» SOURCE EXCERPT
_ _ _ _ _ _ _

All I know about this game is that it's supposed to be ridiculously difficult and that someone thought it was worth gifting a copy to me just so they could watch me suffer, so I imagine this is mostly going to be screenshots of me getting my ass kicked on the first level and crying.
Though you won't actually see the crying part show up in the screenshots.
Okay I get that I'm supposed to press 'X' to attack, but uh... there's no monsters here. I'll need something to hit first before I can get my violence on. Wait, you don't suppose it wants me to kill the King do you? The final lesson is how to commit regicide?
Castlevania series, it's that nothing but pain awaits anyone dumb enough to cross an ominous video game drawbridge. But look at my hero marching around with his sword held high, he's so damn stoked to get in there and start slashing at things. He'd be gutted if I didn't at least pop inside and cut up a couple of skeletons.

_ _ _ _ _ _ _

» SET TASK 1
Answer these from the playthrough text.
(a) Which button is the player supposed to press to attack?
(b) What part does the writer say won't show up in the screenshots?
(c) What is the hero holding high while marching around?
» SET TASK 2
Reproduce the part of the playthrough text between "All I know about" and "level and crying.", inclusive.
The material that comes next has no connection to the playthrough text.

» DATA EXTRACT
_ _ _ _ _ _ _

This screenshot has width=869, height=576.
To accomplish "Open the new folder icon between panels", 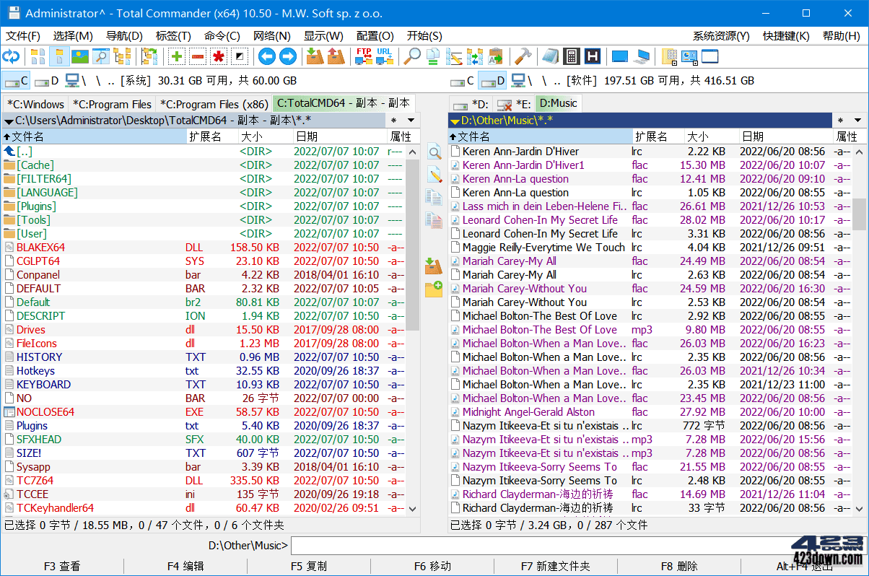I will click(x=434, y=289).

_ _ _ _ _ _ _

» COMPLETE OUTPUT 1
(a) The 'X' button.
(b) The crying.
(c) His sword.

» COMPLETE OUTPUT 2
All I know about this game is that it's supposed to be ridiculously difficult and that someone thought it was worth gifting a copy to me just so they could watch me suffer, so I imagine this is mostly going to be screenshots of me getting my ass kicked on the first level and crying.